In its 4-3 ruling, the high court found Republican Secretary Frank LaRose and the two GOP members of the Athens County Board of Elections who voted against placing Tanya Conrath on the Nov. 8 ballot “acted in clear disregard of applicable law.”
Conrath is challenging incumbent Republican Rep. Jay Edwards for eastern Ohio’s 94th House District, which includes all or part of Athens, Meigs, Morgan and Washington counties.
Her case hinged on a snag caused by the state’s protracted political map-making flap, in which LaRose, as a member of the Ohio Redistricting Commission, was a key player.
Athens County Democrats selected Conrath as a replacement candidate after the party’s first candidate, Rhyan Goodman, ran unopposed in the primary and then requested to be removed from the fall ballot. His request came eight days after the Aug. 1 election, before results had been certified.
The glitch was that election boards had until Aug. 23 to certify primary results, but Aug. 15 was the last day the party could legally select its replacement nominee for the fall. The Athens County Democratic Party met that deadline, which wound up falling four days before Goodman’s win was certified.
The county’s election board — two Democrats and two Republicans — tied on whether Conrath’s name could appear on the ballot, which punted the decision to LaRose. He ruled against Conrath, on grounds Goodman wasn’t yet a “party candidate” under law when the party picked his replacement.
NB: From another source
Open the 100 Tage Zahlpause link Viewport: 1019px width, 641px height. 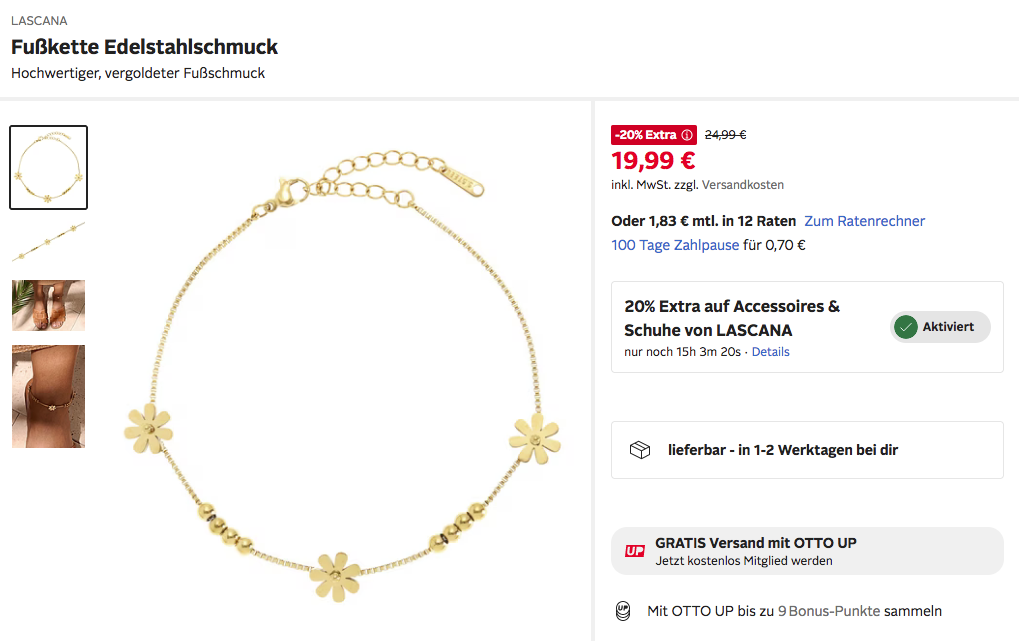[x=675, y=245]
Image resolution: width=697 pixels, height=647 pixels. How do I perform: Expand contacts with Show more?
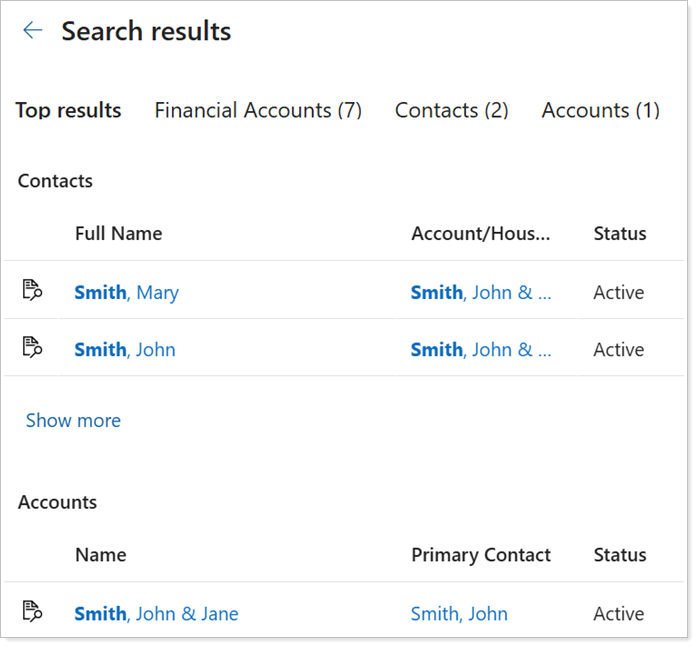click(73, 421)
The court said LaRose’s decision “created an impermissible legal absurdity” — a sort of Catch-22 — for Conrath and the Democrats. Justices blamed the date overlap on the “unprecedented actions of the federal court ” that ordered Ohio’s legislative primaries to take place on a delay and under new Statehouse maps that had been ruled unconstitutional.
In a dissent joined by Justices Pat DeWine and Pat Fischer, Justice Sharon Kennedy accused the majority of judicial activism, saying they ignored the “plain, unambiguous language” of the law.
She said Chief Justice Maureen O’Connor, a Republican, and the court’s three Democrats engaged in “a now all-too-familiar pattern of replacing what the law actually says with what the majority needs it to say to achieve the outcome it desires.”
The majority called that statement ironic.
Athens, home to Ohio University, is one of the state’s most reliably Democratic counties. As a whole, the newly drawn 94th House District leans about 54% Republican.